Reproduce word for word the stretch from "Second, a military" through "defeated Mr Netanyahu." in the passage below on Israel's security chiefs and Netanyahu.

» EXCERPT:
— Begin —
Second, a military attack was adamantly opposed by the United States because of the regional and global repercussions. Dagan feared that Mr Netanyahu was recklessly indifferent to the views of his US partners, instead prioritising narrow domestic political considerations.

Dagan’s views were shared by the heads of the other branches of Israel’s security complex – and ultimately they defeated Mr Netanyahu.

After the US moved to resolve the stand-off with Iran diplomatically and so pre-empt an Israeli strike, the battle initiated by Dagan has shifted focus: it is now about how to deal with the Israeli-Palestinian conflict.

Again, almost the entire security establishment objects to Mr Netanyahu and his right wing government’s policy of unapologetic and endless war against the Palestinians.

Hope, they believe, must be injected into the mix – both to keep the Palestinians pacified enough to accept the continuing half-rule of the Palestinian Authority, and to spare the blushes of the White House as it sponsors the iniquities of occupation.

Once, a vote of no-confidence from Israel’s security elites would have been the kiss of death for a serving prime minister. But not for Mr Netanyahu.

Instead his far-right supporters have extended the category of enemy from Iran, the Arab world and the Palestinians to Israel’s very own military leadership.

The execution of a wounded Palestinian by an Israeli soldier last month in Hebron – caught on video – is intensifying that battle.

Gadi Eisenkot, the military chief of staff, has been reviled, including from inside his own ranks, over his mild criticisms of the soldier’s actions.
— End —
» INFORMATION SUPPLIED:
— Begin —
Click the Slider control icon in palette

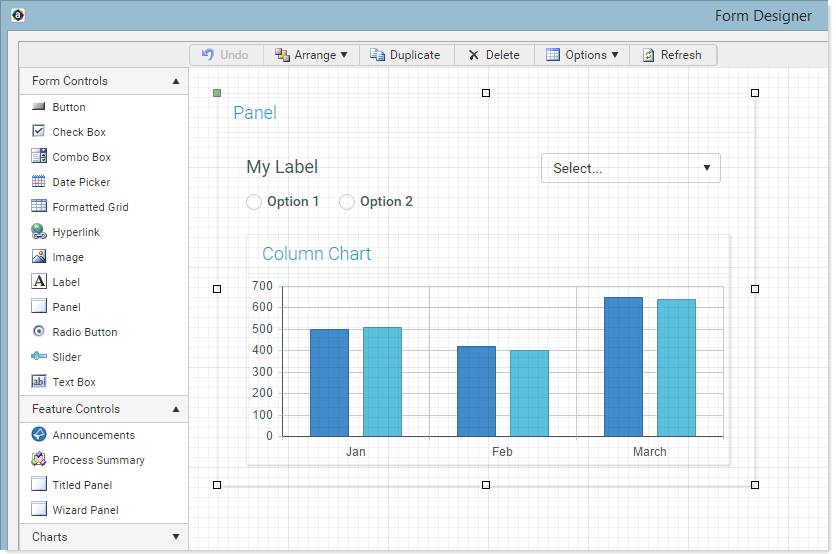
— End —
» IN RESPONSE:
Second, a military attack was adamantly opposed by the United States because of the regional and global repercussions. Dagan feared that Mr Netanyahu was recklessly indifferent to the views of his US partners, instead prioritising narrow domestic political considerations.

Dagan’s views were shared by the heads of the other branches of Israel’s security complex – and ultimately they defeated Mr Netanyahu.